Professor Kwame Karikari, Executive Director of the Media Foundation for West Africa (MFWA), has called on the media to raise the performance standards among the arms of governance in Ghana to deepen freedom of expression.
He said if a thief would have no moral basis to catch a thief, then it would be difficult to fathom how a journalist who took bribes would be holding other players in governance accountable.
Prof. Karikari said radio stations must be seen to be voices of their own, not megaphones of any political party, adding that Ghana’s democracy could be endangered if society came to regard the media as pliable.
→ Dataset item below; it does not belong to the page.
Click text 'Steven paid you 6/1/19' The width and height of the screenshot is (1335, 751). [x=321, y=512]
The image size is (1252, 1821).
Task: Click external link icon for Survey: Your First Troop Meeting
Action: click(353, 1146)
He observed that the nation’s constitution imposed a huge watchdog role on the media, which could only be accomplished by highly professional media people.
Professor Karikari made the call at a Media Development Forum, at Ho on Saturday, attended by managers of radio stations in the Eastern and Volta regions, on the theme, ‘The responsibility of the broadcaster in promoting free speech in a democracy.’ The forum was under the auspices of the foundation’s Ghana Media Standards Improvement Project (GMSIP), which was funded by the Royal Danish Embassy in Accra.
Prof. Karikari noted that since the inception of the Fourth Republic, all governments had supported engagements on issues related to media legislations.
He said radio stations and other media houses must reflect the national agenda, such as the mobilisation of society for the attainment of health programmes.
Ms Ajoa Yeboah-Afari, GMSIP Co-ordinator said the project, meant to develop a culture of investigative and analytical journalism in Ghana, was launched nearly a year ago by the MFWA in collaboration with the Ghana Journalists Association.
She said eight rural radio stations and four newspapers would be selected for training programmes to improve standards.
Ms Ajoa Yeboah-Afari said the Media Development Forums were platforms for media self-examination as well as the exchange of ideas with the public to advance the profession.
She said the objective was to strengthen the capacity of the Ghanaian media to sustain democracy and advance freedom of expression.
Colonel Cyril Necku, (Rtd) Deputy Volta Regional Minister said the media should be accessible to “as wide a segment of society as possible”.
He observed that the lack of “knowledge about governance and development issues seriously hamper the watchdog role of the media.”
On Friday, the GMSIP brought managers of campus and other institutional radio stations to a roundtable on how to develop the media landscape in the country.